Cette étape franchie, tout le reste viendra naturellement.
Le progrès nous promet le bonheur, obligatoire. Le pouvoir
dégouline de bienveillance. Le vocabulaire courant suinte la gentillesse et la
mièvrerie. Mais tous sont sommés de consentir à ce bonheur du Nouveau Monde.
Les récalcitrants, les rescapés de l’Ancien Monde, sont des éléments
antisociaux et anti-progrès qui doivent être traités avec la plus grande sévérité.
Un autoritarisme rampant s’instaure et toute la société devient une société de
surveillance. Sous prétexte de lutte contre les « fake news » se dessinent les
contours du futur ministère de la vérité. Les manifestants à l’ancienne sont
impitoyablement poursuivis, blessés, éborgnés, amputés, enfermés préventivement
pour que rien ne vienne plus, à l’avenir, troubler la marche du progrès.

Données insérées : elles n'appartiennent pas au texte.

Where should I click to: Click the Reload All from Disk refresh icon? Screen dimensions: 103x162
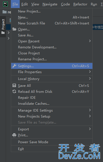[14, 91]
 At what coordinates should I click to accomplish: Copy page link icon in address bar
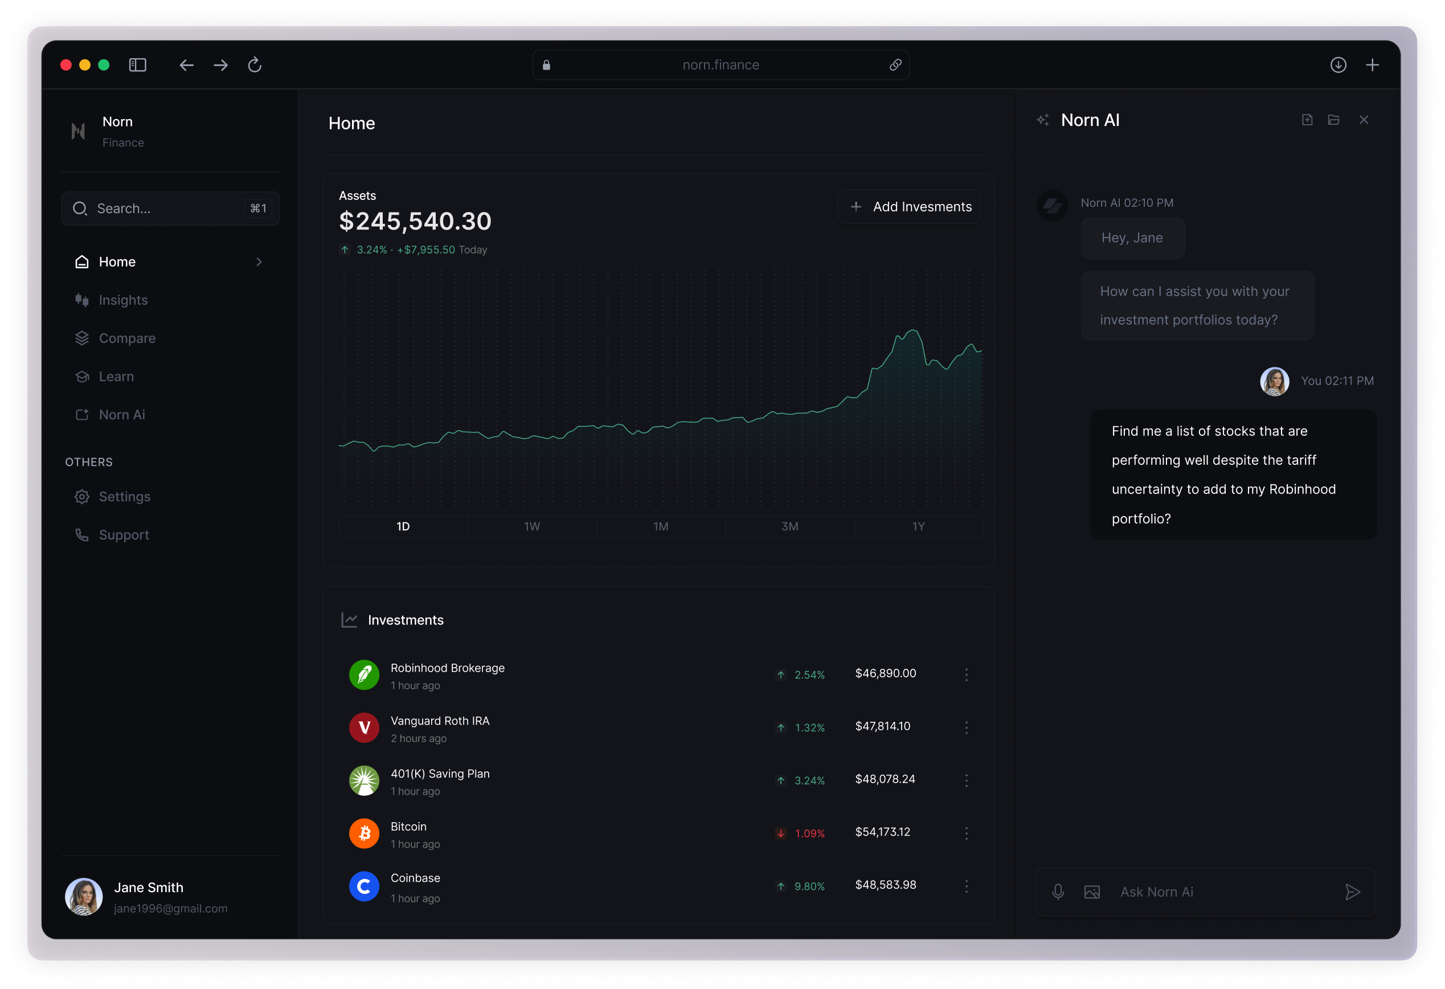895,65
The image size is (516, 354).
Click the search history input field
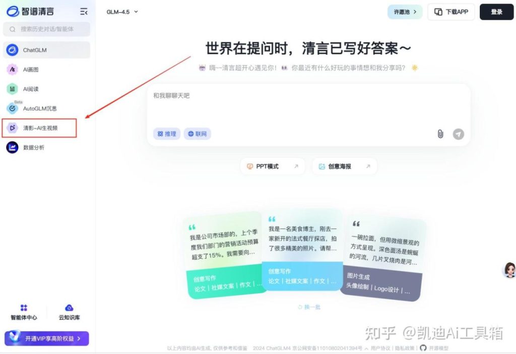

Le macronisme est l’expression achevée de ce « progressisme »,
qui fait table rase du passé et mise sur les mécanismes automatiques du marché
et les « intelligences artificielles » pour produire une gestion rationnelle
d’une société qui ne laissera plus de place aux vieilles passions politiques.
C’est un projet totalitaire au sens strict du terme puisque rien ne lui échappe
dans une société de surveillance totale. C’est aussi un projet qui prépare
l’advenue d’un homme nouveau, débarrassé du fardeau de l’histoire et de toutes
les vieilles relations communautaires, un homme adéquat au fonctionnement du
grand automate du marché. Cet homme-là n’est pas très nouveau : c’est l’homo
economicus des théories économiques dominantes, mais aujourd’hui les
doctrinaires ont le pouvoir et sont mandatés pour réaliser ce que la théorie
avait prévu. On ne confondra pas totalitarisme et dictature par la violence. La
violence n’est pas essentielle dans le projet totalitaire du progressisme. Elle
n’est utile que lorsque décidément les mauvais esprits ne veulent pas se rendre
à l’évidence du bonheur insoutenable qu’on leur promet. Les libertés publiques
ne sont pas abolies d’un coup, on n’assassine pas les opposants, mais
insidieusement tout ce qui constituait l’idée ancienne de la liberté est rongé
et dissout dans les lois et les pratiques du « Nouveau Monde ».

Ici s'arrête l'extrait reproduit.